What is going on in the Arab street and centres of power? What we have been witnessing over the past month is people taking to the streets, defying authoritarian regimes, demanding change, challenging the grinding status quo and "Arab exceptionalism" which, according to Samuel Huntington, resisted the waves of democratisation.
This has been the norm for the past few decades. It was seemingly irreversible for the dispossessed yearning to exercise their rights and to live life to the fullest with respect, dignity and freedom.
The unprecedented courage of the people, buoyed by the information revolution across the Arab world, has clearly broken a lot of taboos, encouraged the huddled, tormented masses to air their grievances against decades of abuse, corruption and autocratic rule of repressive regimes. This wave is having a ripple affect across the Arab world, ushering in a new dawn.
People's power is in full swing and is spreading like wildfire across the Arab world. All of this is sending the whole region into a tail-spin, doing away with politics as usual and changing realities on the ground. But more importantly, strengthening the resolve of the marginalised, oppressed and shrinking middle classes who are leading the way and putting the region and Washington in a quandary as they contemplate the future.

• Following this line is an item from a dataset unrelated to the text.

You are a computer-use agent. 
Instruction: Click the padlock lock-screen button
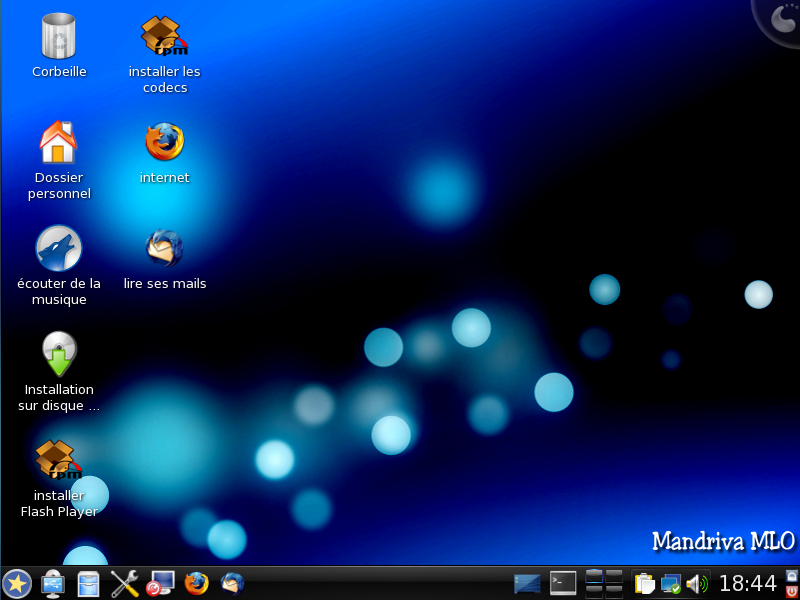coord(790,575)
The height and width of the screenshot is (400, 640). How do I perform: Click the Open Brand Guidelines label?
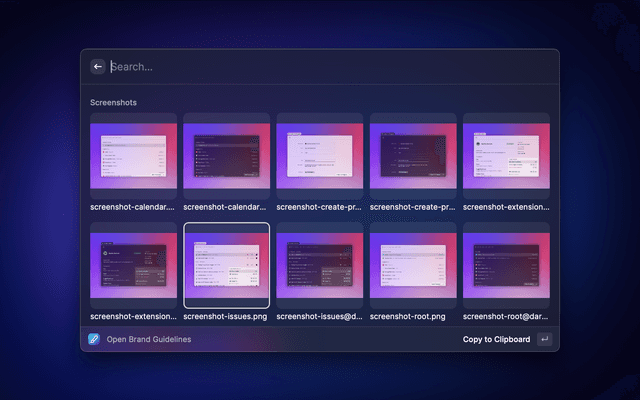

People's power is sending unprecedented shock waves across the region. It is pushing aside traditional thinking about the exceptionalism of Arab politics in terms of democracy, representative government, accountability, checks and balances and the peaceful transfer of power.
Clearly, the US is in a moral conundrum. As with the Shah of Iran, it is trying to strike a balance "between Washington's demands for democracy among its friends and strategic coziness with autocratic regimes seen as key to stability in an increasingly complex world". As WikiLeaks revealed, US ambassador to Egypt Margaret Scobey wrote in late 2008, "Ongoing challenge remains, balancing our security interests with our democracy promotion efforts."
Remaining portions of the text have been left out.